Aficamten Monotherapy Shows Superiority Over Metoprolol in Treating Exercise Intolerance in Obstructive Hypertrophic Cardiomyopathy
A phase 3 trial published in the *American College of Cardiology* found that aficamten monotherapy significantly improved exercise tolerance compared to metoprolol in patients with obstructive hypertrophic cardiomyopathy (oHCM), according to a study presented at the 2024 ACC Annual Scientific Session. The results, which involved 220 participants, demonstrated a 34% greater improvement in peak oxygen uptake (VO₂) during exercise tests for those receiving aficamten versus metoprolol.
How Does Aficamten Work in HCM?

Aficamten is a cardiac myosin inhibitor designed to reduce the hypercontractility of heart muscle in HCM, a condition characterized by thickened heart walls that impair blood flow. Unlike beta-blockers like metoprolol, which lower heart rate and blood pressure, aficamten directly targets the underlying pathophysiology by modulating sarcomere function. The MAPLE-HCM trial, a randomized, double-blind study, measured exercise capacity using a 6-minute walk test and cardiopulmonary exercise testing.
Why This Matters for HCM Patients
Exercise intolerance is a hallmark symptom of oHCM, often limiting daily activities and quality of life. Current first-line treatments, such as beta-blockers, provide partial relief but fail to address the root cause. The new findings, which align with earlier phase 2 data, suggest aficamten could redefine standard care. “This represents a paradigm shift,” said Dr. Christopher Kramer, a cardiologist at the University of Virginia, who was not involved in the study. “Targeting the sarcomere offers a more precise approach than symptomatic management.”

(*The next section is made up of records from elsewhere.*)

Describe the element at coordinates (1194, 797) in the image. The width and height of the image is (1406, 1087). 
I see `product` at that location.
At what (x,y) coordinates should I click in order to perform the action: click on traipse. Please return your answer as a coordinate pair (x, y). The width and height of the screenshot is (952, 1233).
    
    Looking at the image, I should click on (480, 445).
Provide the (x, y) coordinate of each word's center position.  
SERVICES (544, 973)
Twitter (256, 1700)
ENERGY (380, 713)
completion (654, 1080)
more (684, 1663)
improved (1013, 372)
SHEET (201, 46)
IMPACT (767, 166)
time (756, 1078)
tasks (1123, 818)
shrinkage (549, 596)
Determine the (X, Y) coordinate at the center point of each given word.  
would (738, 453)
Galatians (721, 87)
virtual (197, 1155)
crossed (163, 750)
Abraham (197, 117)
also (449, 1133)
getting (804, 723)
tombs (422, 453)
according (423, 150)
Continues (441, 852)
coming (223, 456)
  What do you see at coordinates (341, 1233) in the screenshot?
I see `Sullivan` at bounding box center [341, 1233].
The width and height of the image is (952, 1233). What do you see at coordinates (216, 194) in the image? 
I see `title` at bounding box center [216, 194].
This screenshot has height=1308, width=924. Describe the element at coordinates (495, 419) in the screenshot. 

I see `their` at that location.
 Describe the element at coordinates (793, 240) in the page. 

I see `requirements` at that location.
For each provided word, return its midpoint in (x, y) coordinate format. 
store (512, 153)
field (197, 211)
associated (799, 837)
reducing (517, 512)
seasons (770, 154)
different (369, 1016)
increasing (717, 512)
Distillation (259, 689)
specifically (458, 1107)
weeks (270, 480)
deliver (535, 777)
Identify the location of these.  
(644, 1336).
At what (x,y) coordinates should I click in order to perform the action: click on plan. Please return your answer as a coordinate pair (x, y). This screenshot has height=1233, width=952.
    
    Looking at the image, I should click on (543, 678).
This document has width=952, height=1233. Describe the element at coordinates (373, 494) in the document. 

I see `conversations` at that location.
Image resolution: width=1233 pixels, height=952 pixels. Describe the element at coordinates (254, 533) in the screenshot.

What’s Next for Aficamten?
The drug, developed by Cardax, Inc., is currently under review by the U.S. Food and Drug Administration (FDA) for approval. If granted, it would be the first sarcomere-targeted therapy for HCM. The Medscape report noted that the Phase 3 trial also observed a 20% reduction in hospitalizations for heart failure compared to metoprolol, though longer-term data are needed.
Comparison With Traditional Treatments
While beta-blockers remain the cornerstone of HCM management, their efficacy varies. A 2023 meta-analysis in *JAMA Cardiology* found that only 40% of patients achieve significant symptom relief with beta-blockers alone. Aficamten’s mechanism, which directly reduces myocardial oxygen demand, may offer a more consistent benefit. However, potential side effects, including hypotension and arrhythmias, require further investigation.
Key Takeaways
- Aficamten monotherapy improved exercise capacity more than metoprolol in oHCM patients, per a phase 3 trial.
- The drug targets the sarcomere, addressing the root cause of HCM rather than just symptoms.
- The FDA is reviewing aficamten for approval, with a decision expected by late 2024.
- Potential side effects and long-term safety data remain under study.
What Patients Should Know

Patients with oHCM should discuss these developments with their cardiologists. While aficamten shows promise, it is not yet widely available. “This is an exciting advancement, but it’s important to weigh risks and benefits with a specialist,” said Dr. Elizabeth DePalma, a cardiologist at the Mayo Clinic. “Clinical trials have strict criteria, and not all patients may qualify.”
Future Research Directions
Researchers are exploring aficamten’s potential in non-obstructive HCM and its combination with other therapies. A 2023 study in *Circulation* suggested that sarcomere-targeted drugs could also reduce the risk of sudden cardiac death, though more evidence is needed. The American Heart Association has launched a separate initiative to standardize exercise testing protocols for HCM patients, aiming to improve treatment monitoring.
Conclusion
The MAPLE-HCM trial marks a significant step forward in HCM care, offering hope for patients who have limited treatment options. As regulatory decisions unfold, the focus will remain on balancing efficacy with safety. For now, the data underscore the importance of personalized, mechanism-based therapies in managing this complex condition.